» Source material:
* * * * *

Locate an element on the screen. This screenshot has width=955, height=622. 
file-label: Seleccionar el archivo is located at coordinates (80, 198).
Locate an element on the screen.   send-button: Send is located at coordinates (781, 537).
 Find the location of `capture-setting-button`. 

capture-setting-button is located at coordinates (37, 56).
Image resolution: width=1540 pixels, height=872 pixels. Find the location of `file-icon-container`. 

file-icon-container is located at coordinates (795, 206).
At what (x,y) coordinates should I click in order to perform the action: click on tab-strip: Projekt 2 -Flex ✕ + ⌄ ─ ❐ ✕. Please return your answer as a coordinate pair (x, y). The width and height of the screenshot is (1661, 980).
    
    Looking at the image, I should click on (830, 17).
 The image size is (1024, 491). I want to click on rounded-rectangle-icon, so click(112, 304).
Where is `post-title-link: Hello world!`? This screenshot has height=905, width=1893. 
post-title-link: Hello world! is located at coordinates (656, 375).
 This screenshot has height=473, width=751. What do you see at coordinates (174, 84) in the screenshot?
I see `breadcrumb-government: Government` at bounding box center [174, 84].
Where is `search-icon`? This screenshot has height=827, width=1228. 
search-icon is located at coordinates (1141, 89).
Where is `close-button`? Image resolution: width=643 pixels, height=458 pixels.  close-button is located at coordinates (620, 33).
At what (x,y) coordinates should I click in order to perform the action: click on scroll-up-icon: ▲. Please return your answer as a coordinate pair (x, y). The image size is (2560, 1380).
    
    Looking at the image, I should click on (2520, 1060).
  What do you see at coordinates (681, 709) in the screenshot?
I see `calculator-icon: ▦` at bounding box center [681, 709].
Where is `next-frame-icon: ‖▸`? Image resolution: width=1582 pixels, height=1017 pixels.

* * * * *

» Your instructions:
Reproduce the entries word for word, beginning at the very first line and stopping after the line that contains "file-icon-container is located".

» Response:
Locate an element on the screen. This screenshot has width=955, height=622. 
file-label: Seleccionar el archivo is located at coordinates (80, 198).
Locate an element on the screen.   send-button: Send is located at coordinates (781, 537).
 Find the location of `capture-setting-button`. 

capture-setting-button is located at coordinates (37, 56).
Image resolution: width=1540 pixels, height=872 pixels. Find the location of `file-icon-container`. 

file-icon-container is located at coordinates (795, 206).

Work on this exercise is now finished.